══ Provided data
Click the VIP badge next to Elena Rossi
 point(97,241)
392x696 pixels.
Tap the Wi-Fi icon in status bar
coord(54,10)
════
Task — Your response should consist of the listing, reproduced exactly.

Response below —
Click the VIP badge next to Elena Rossi
 point(97,241)
392x696 pixels.
Tap the Wi-Fi icon in status bar
coord(54,10)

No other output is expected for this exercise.